Ainda assim, nem todos os especialistas consideram que o investimento publicitário seja, para já, a prioridade. Algumas agências defendem que trabalhar o posicionamento orgânico em ambientes de IA — o chamado GEO (Generative Engine Optimization) — poderá ser mais eficaz do que comprar inventário publicitário nesta fase inicial. Apesar disso, existe um consenso relativamente amplo de que vale a pena experimentar. Mais do que performance imediata, o objetivo passa por ganhar conhecimento num ambiente ainda em evolução.
Por sua vez, a OpenAI tem acelerado o desenvolvimento do seu ecossistema publicitário com novas funcionalidades. Entre elas está um ad manager que permite a alguns anunciantes monitorizar performance em tempo real e otimizar campanhas diretamente, sem intermediários.
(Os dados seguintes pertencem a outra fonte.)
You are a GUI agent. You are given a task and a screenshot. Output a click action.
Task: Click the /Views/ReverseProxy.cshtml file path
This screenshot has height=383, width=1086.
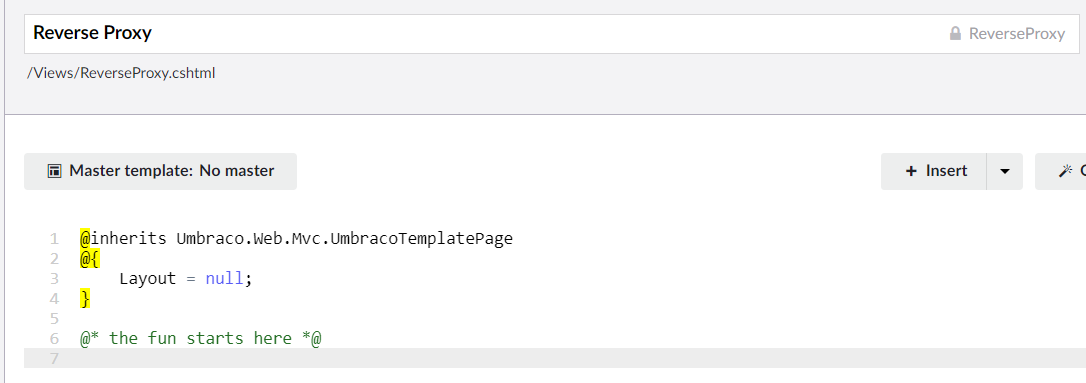click(x=121, y=73)
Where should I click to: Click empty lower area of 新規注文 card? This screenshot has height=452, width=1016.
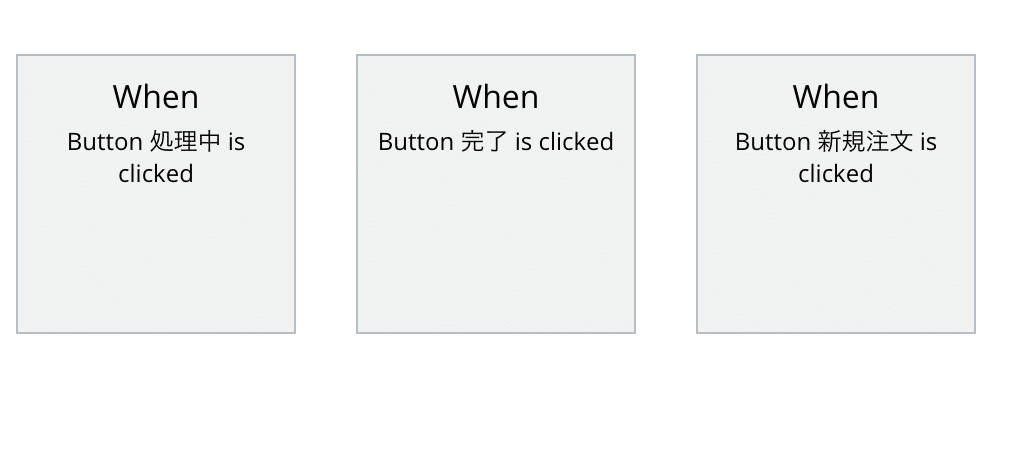click(836, 270)
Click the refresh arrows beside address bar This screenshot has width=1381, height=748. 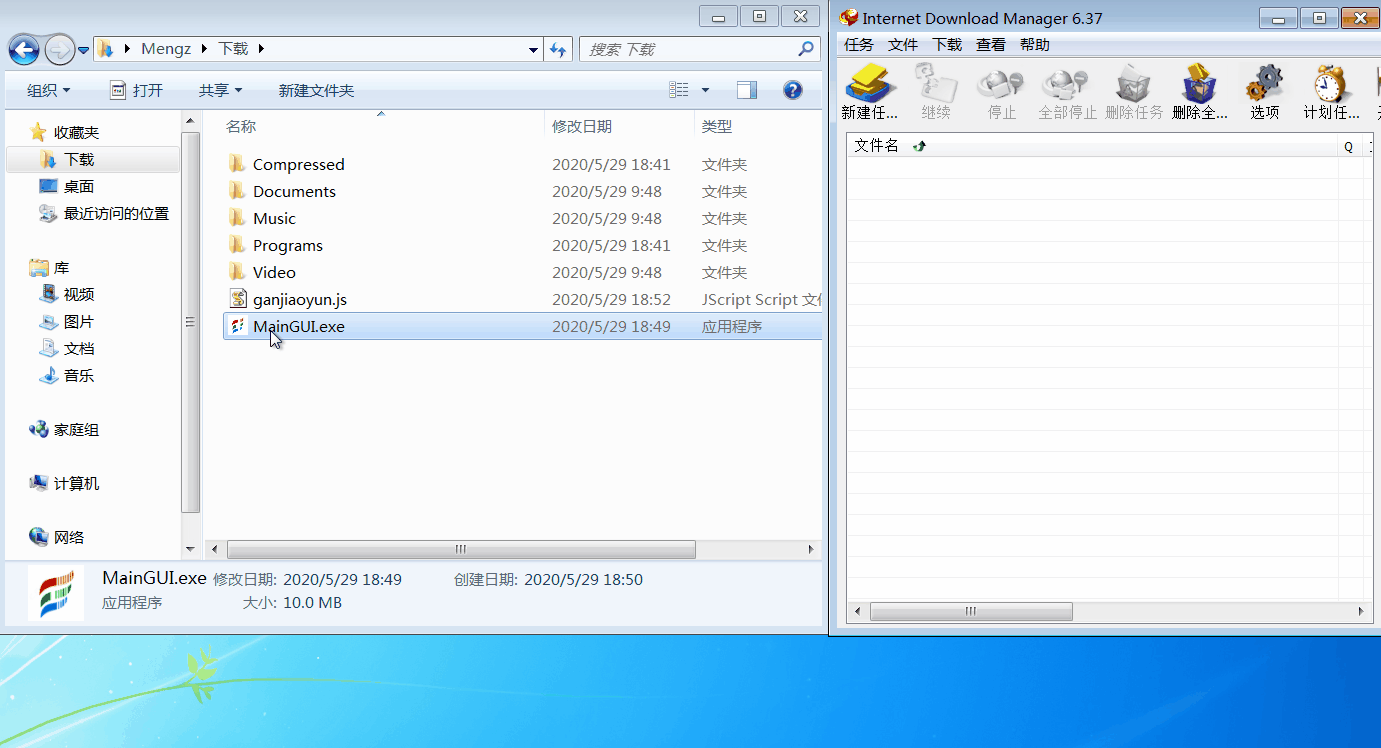pyautogui.click(x=559, y=49)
A empresa está também a desenvolver um pixel de conversão e já ativou modelos de custo por clique dentro do ChatGPT. Tudo isto acompanhado por um ajuste de preços, que passaram dos 60 dólares iniciais para cerca de 25 dólares, sinal de um produto ainda em fase de maturação.
Apesar destes avanços, persistem dúvidas quanto ao futuro do negócio publicitário dentro da plataforma. Alguns especialistas apontam que o maior valor poderá estar nos dados e não necessariamente na compra de impressões. Nesse sentido, empresas como a Georgia-Pacific estão mais focadas em compreender como as suas marcas aparecem nos diferentes ambientes de IA do que em investir diretamente em publicidade.
Assim, enquanto a OpenAI continua a construir a sua oferta publicitária, o mercado oscila entre a urgência de experimentar e a cautela perante um modelo que ainda está a definir o seu verdadeiro papel no mix de marketing. Neste contexto, mais do que uma aposta imediata em performance, os anunciantes parecem ver o ChatGPT como um espaço de aprendizagem. A grande questão já não é apenas se a publicidade funciona hoje, mas como será construída a visibilidade das marcas no novo paradigma de pesquisa impulsionado por IA.